If this motor is connected wye (L1=T1, L2=T2, L3=T3, 4,5,6 spliced) it would need 796 volts in order to produce its rated HP. Since it is supplied with 480, it will produce far less than its rated HP. 

In Mcclarys example, if the 100HP motor was delta wound and it was connected wye, it would produce about 30HP. I don't think a 30HP motor would turn a 100HP machine very well. lol. 

When the motor was connected delta, it was able to produce 100HP, and would then run its load as intended. 

The above example has nothing to do with the connection of the incoming power, it is a connection of the motor itself. 

Hope this makes sense, if it doesn't please ask for better clarification.

Rob


----------



## McClary’s Electrical

*Problems with using incorrect electrical configurations*: 

The electrical configuration of the source and the load should be same under any circumstances. That is, a Delta load should be connected to only a delta source and a Wye load should only be connected to a wye source. They should not be switched irrespective of the occasion. 

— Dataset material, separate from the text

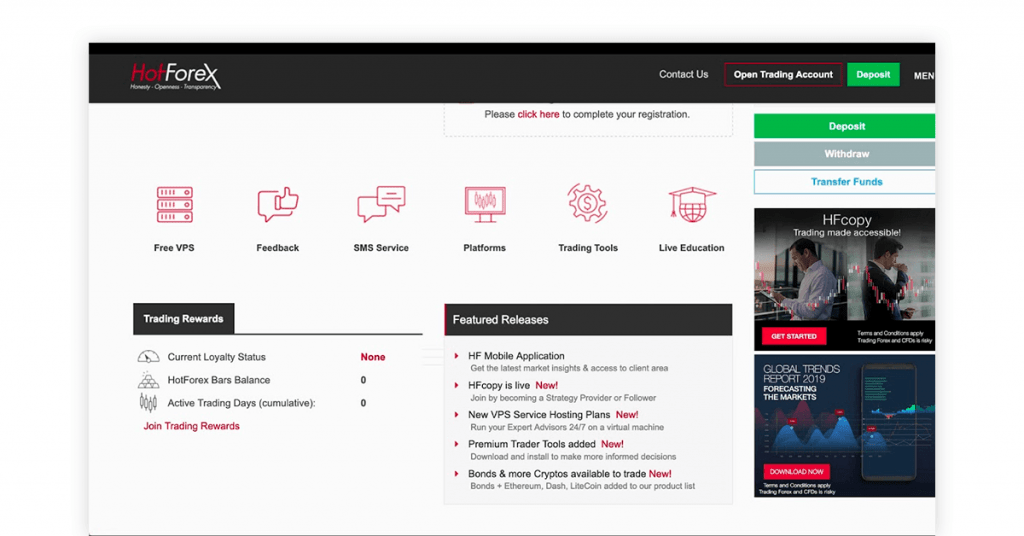Click the Transfer Funds button

click(846, 182)
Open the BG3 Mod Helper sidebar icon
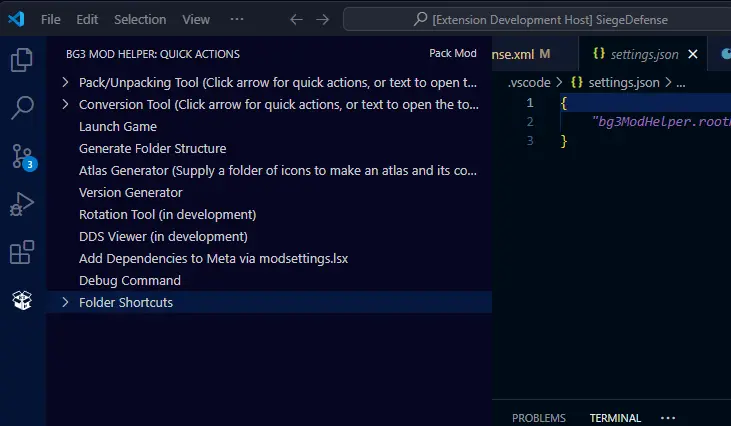The image size is (731, 426). [22, 300]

*Delta system (Load) connected to Wye system (Source)*:

Assume a Delta load is connected to Wye source in an electrical distribution system.

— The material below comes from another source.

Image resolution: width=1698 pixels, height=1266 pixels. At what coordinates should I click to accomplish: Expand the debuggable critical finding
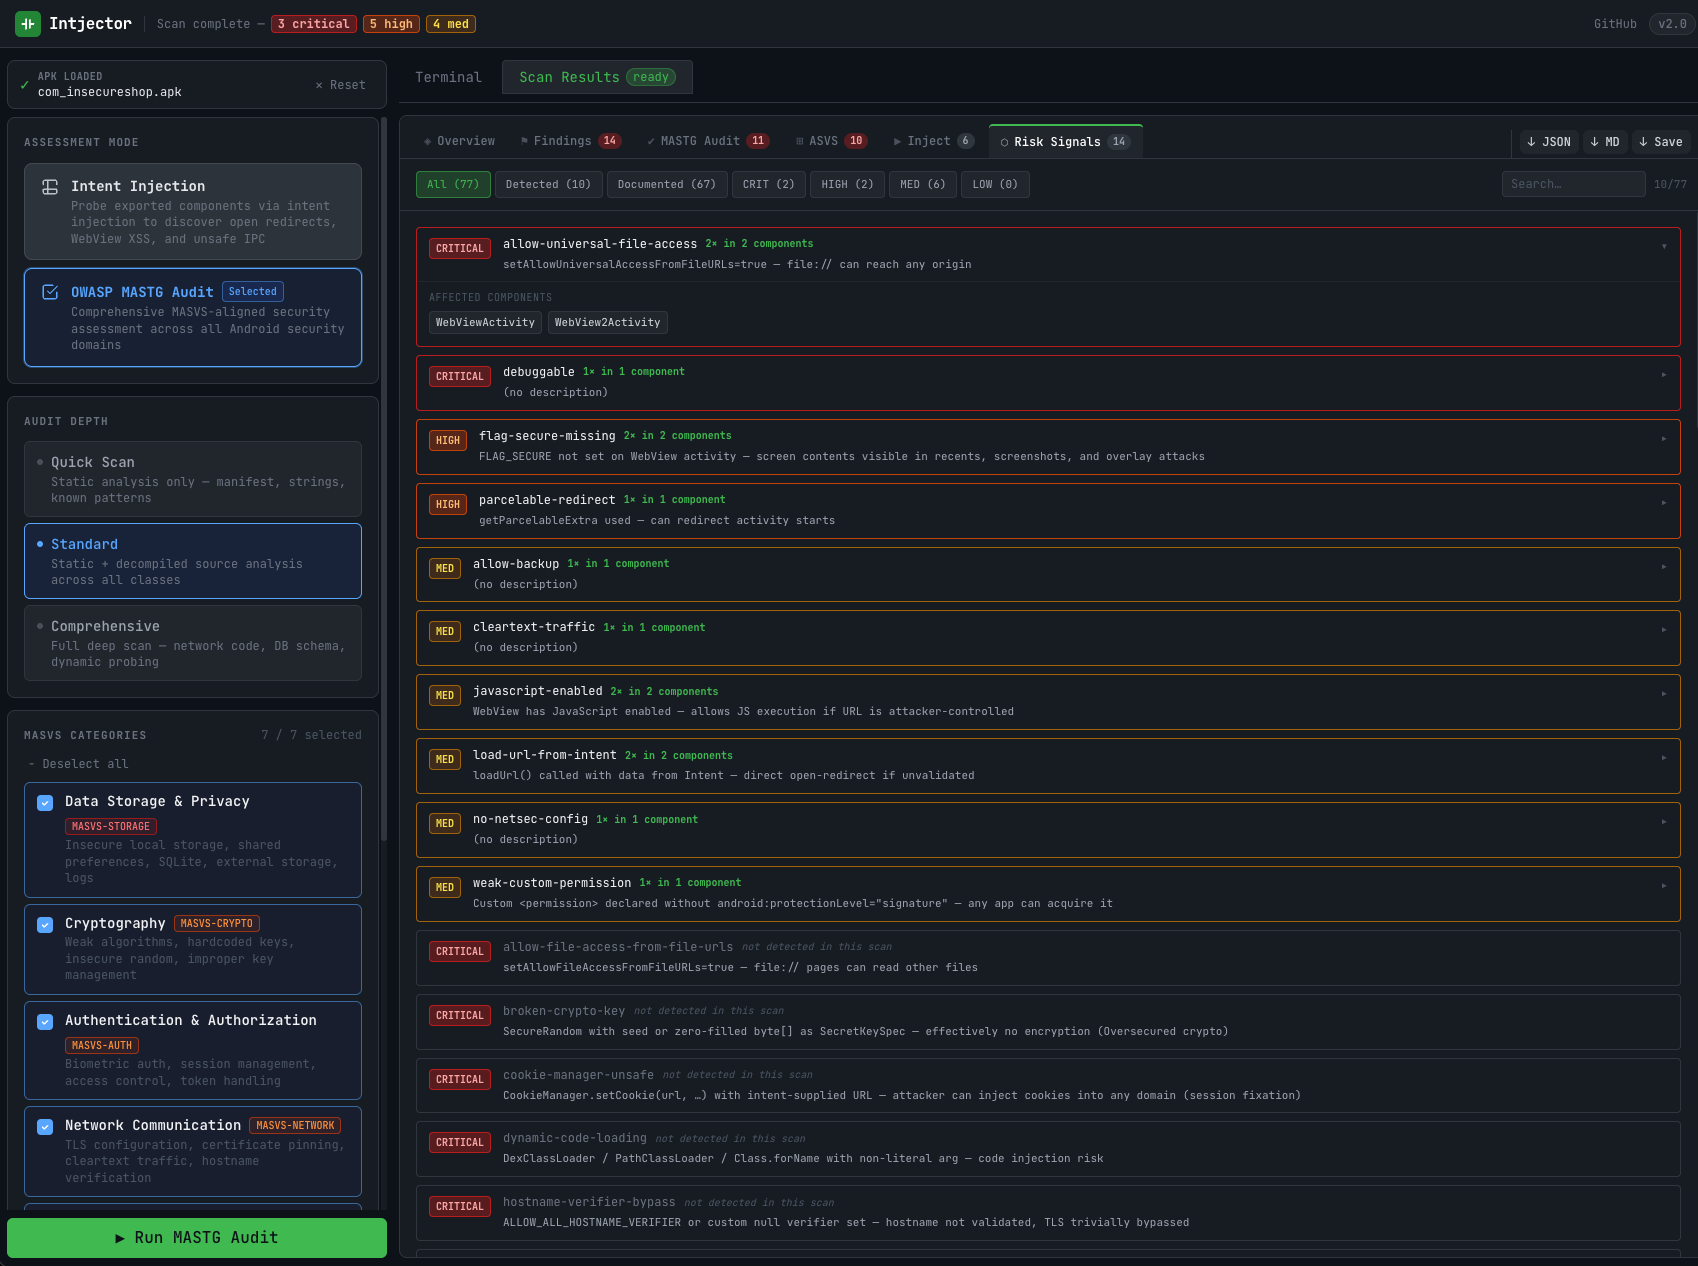1663,374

According to the nature of a delta system, it will allow one of the opposite conductors for the return path of current. The fundamentals of an electric circuit say that a circuit has to be completed (circled) in order to deliver power from the source to the load. When the return path of the delta system is on one of the phases, it is directed to the phase of the wye source. Clearly, the phases are not evenly distributed at the source since neutral has to be the return path of current at the wye source. This return path of current will create a floating ground in the electrical system. A floating ground is a common connection in a circuit that provides a return path for current but is not connected to an earth ground. In the same fashion, disturbances at the source (wye) can not pass thorough neutral as the circuit is not completed with it. Since neutral is bonded to the ground at the main panel, resultant unwanted current at this point will go to the ground. The consequence is a ground loop. If the ground is not in a loop and is bonded only to the ground rod, then the return current will be on one of the phases of source and the transformer. This will lead to imbalance in the phase distribution and harm the load. 

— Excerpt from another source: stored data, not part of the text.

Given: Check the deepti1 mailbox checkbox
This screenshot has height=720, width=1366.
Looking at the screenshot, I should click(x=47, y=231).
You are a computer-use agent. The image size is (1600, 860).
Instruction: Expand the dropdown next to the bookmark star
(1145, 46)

*Wye system (Load) connected to Delta system (Source)*:
Assume wye load is connected to delta source in an electrical distribution system: 












At the load end, the return current takes the neutral path. But the neutral of the wye load has no connection to the delta source. The neutral at the load is connected to the ground. Now the return path of current is through the ground wire at the load. It creates ground loops in the electrical system, and this causes the ground wire to carry current in the electrical system. This phenomenon breaks all laws of fundamental electricity. Ground is designed for safety and it should not carry any current.


----------



## micromind

mcclary's electrical said:


> *Problems with using incorrect electrical configurations*:
> 
> The electrical configuration of the source and the load should be same under any circumstances. That is, a Delta load should be connected to only a delta source and a Wye load should only be connected to a wye source. They should not be switched irrespective of the occasion.
> 
> *Delta system (Load) connected to Wye system (Source)*:
> 
> Assume a Delta load is connected to Wye source in an electrical distribution system.
> 
> 
> 
> 
> 
> 
> 
> 
> 
> 
> 
> 
> According to the nature of a delta system, it will allow one of the opposite conductors for the return path of current. The fundamentals of an electric circuit say that a circuit has to be completed (circled) in order to deliver power from the source to the load. When the return path of the delta system is on one of the phases, it is directed to the phase of the wye source. Clearly, the phases are not evenly distributed at the source since neutral has to be the return path of current at the wye source. This return path of current will create a floating ground in the electrical system. A floating ground is a common connection in a circuit that provides a return path for current but is not connected to an earth ground. In the same fashion, disturbances at the source (wye) can not pass thorough neutral as the circuit is not completed with it. Since neutral is bonded to the ground at the main panel, resultant unwanted current at this point will go to the ground. The consequence is a ground loop. If the ground is not in a loop and is bonded only to the ground rod, then the return current will be on one of the phases of source and the transformer. This will lead to imbalance in the phase distribution and harm the load.
> 
> *Wye system (Load) connected to Delta system (Source)*:
> Assume wye load is connected to delta source in an electrical distribution system:
> 
> 
> 
> 
> 
> 
> 
> 
> 
> 
> 
> 
> At the load end, the return current takes the neutral path. But the neutral of the wye load has no connection to the delta source. The neutral at the load is connected to the ground. Now the return path of current is through the ground wire at the load. It creates ground loops in the electrical system, and this causes the ground wire to carry current in the electrical system. This phenomenon breaks all laws of fundamental electricity. Ground is designed for safety and it should not carry any current.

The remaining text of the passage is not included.